• **Consigna dada**:
Contesta estas preguntas a partir del fragmento sobre Ratzinger y el Credo:
1. ¿En qué año se publicó Introducción al Cristianismo?
2. ¿Cuál es, de manera más radical, el fin de la creación?
3. ¿Con el pensamiento de qué autor se asocia el de Ratzinger al final?

--- Fragmento ---

4.- Reflexión sobre el contenido de la fe. El Credo
En casi toda su obra teológica, y de manera específica en su libro
probablemente más conocido e influyente, Introducción al Cristianismo (Einfuhrung
in das Christentum), publicado en 1968, Ratzinger nos ofrece una
reflexión sobre el contenido de la fe del Credo. La fe, según Ratzinger,
versa sobre la exigencia histórico-existencial del ser humano de
trascender no sólo hacia el ser absoluto, sino sobre todo hacia lo
definitivo de toda la realidad. El Credo es un sistema linguístico-simbólico
sobre lo que es el misterio dinámico, escatológico e inagotable de la
realidad. La eternidad de Dios no es una mera realidad estática sino,
como en Santo Tomás de Aquino, la energía o acto infinito, cuya
expresión finita es el mundo creado. Lo eterno es un infinito acto de
amor recíproco en el que el Padre es en el Otro de sí, y el Otro del
Padre, es decir el Hijo, es en el Otro de sí, es decir el Padre. Por
tanto, la realidad de los seres creados no es otra cosa que su
participación finita en la relación activa e infinita de amor que se da
entre el Padre y el Hijo, a saber el Espíritu Santo, y no añade nada a
lo que es Dios en sí mismo. Otra manera de ver esto es refiriéndose más
directamente al Nuevo Testamento y a la tradición de los Padres de la
Iglesia: todo ha sido creado por el Padre en y por el Hijo, a través del
Espíritu Santo. Pero de forma más concreta, Dios creó a los seres
racionales para salvarlos del pecado. De manera más radical, el fin de
la creación es la Pascua de Cristo. Los eventos históricos de la Pascua
de Cristo no fueron ante todo algo histórico, sino la expresión en el
evento Cristo de la misma realidad del Dios trinitario. Pues, asociando
el pensamiento de Ratzinger al de Hans Urs von Balthasar, Dios es la
Pascua eterna y sacrificial del amor kenótico entre el Padre y el Hijo.

--- Datos extraídos ---

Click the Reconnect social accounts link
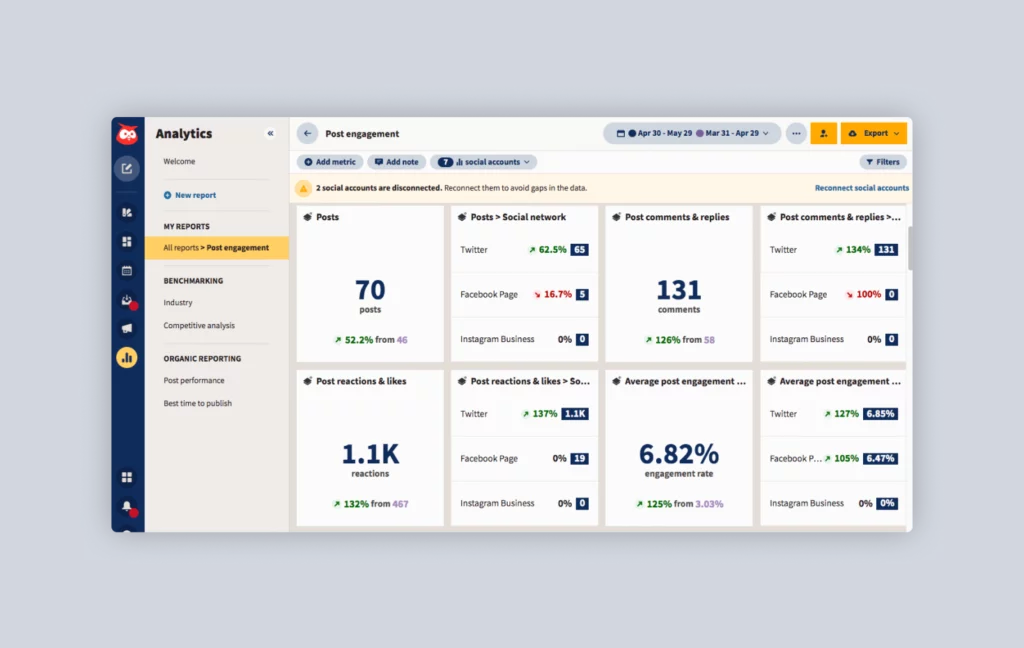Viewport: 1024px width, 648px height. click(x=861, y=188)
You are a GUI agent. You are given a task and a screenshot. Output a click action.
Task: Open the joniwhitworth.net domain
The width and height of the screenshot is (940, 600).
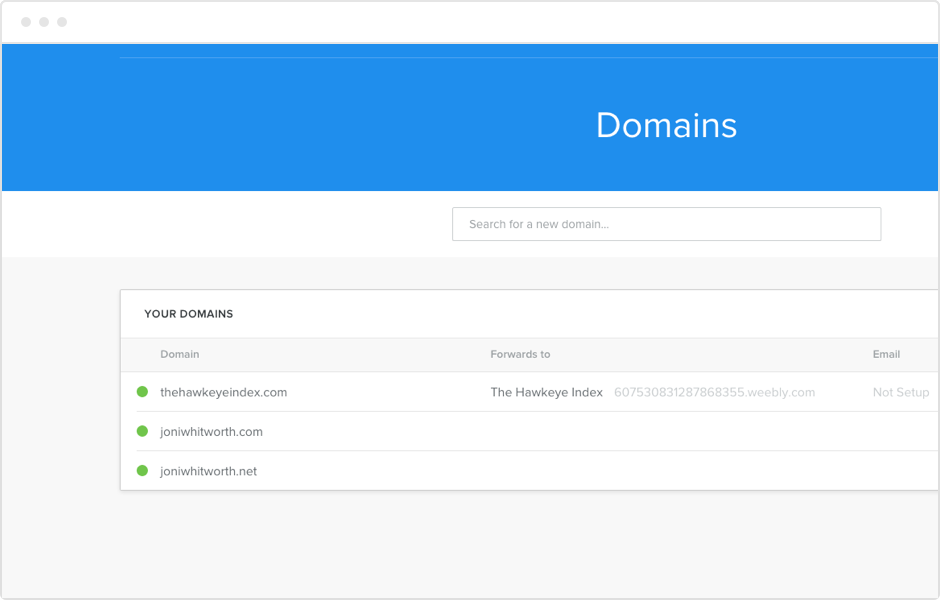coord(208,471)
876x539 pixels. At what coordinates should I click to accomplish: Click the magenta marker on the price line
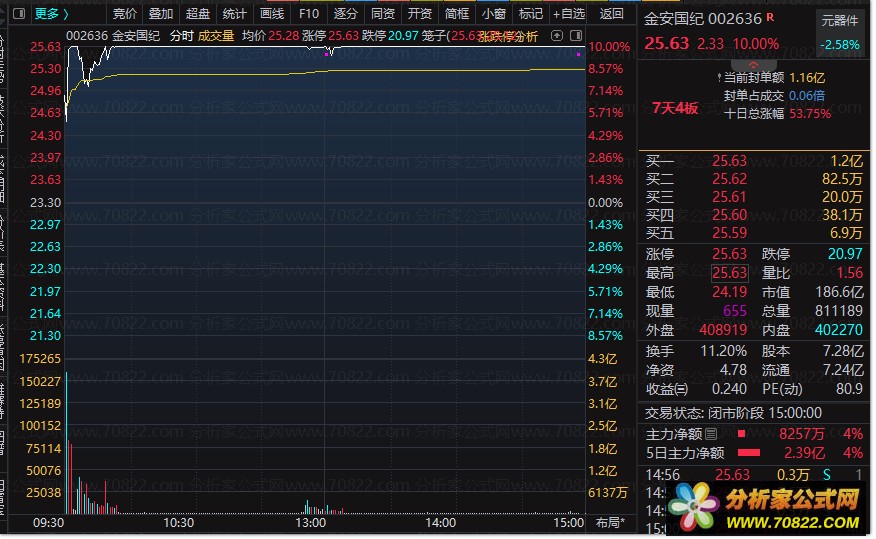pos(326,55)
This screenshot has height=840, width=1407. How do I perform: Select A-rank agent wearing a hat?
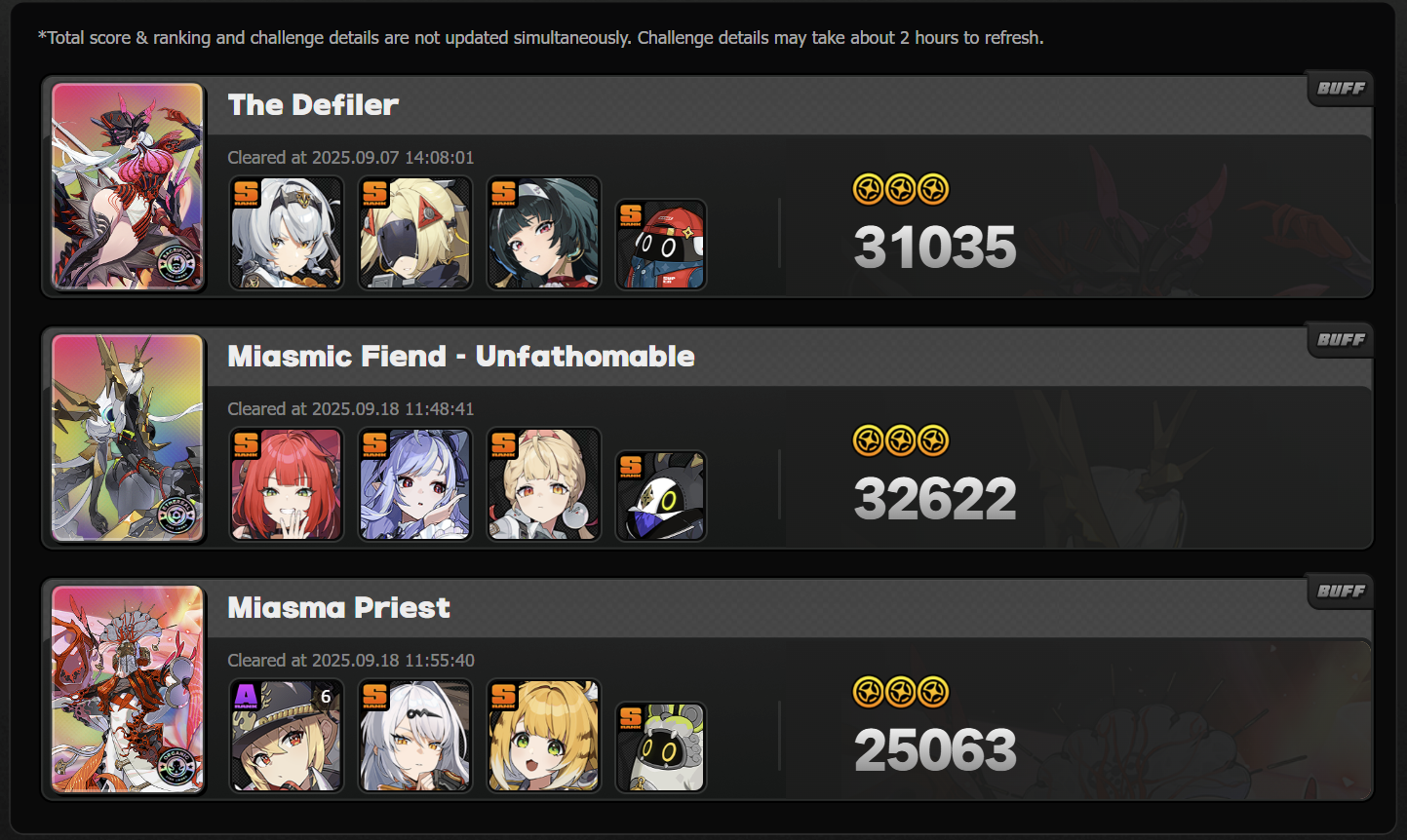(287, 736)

---

• **Respuesta del ejercicio**:
1. En 1968.
2. La Pascua de Cristo.
3. Con el de Hans Urs von Balthasar.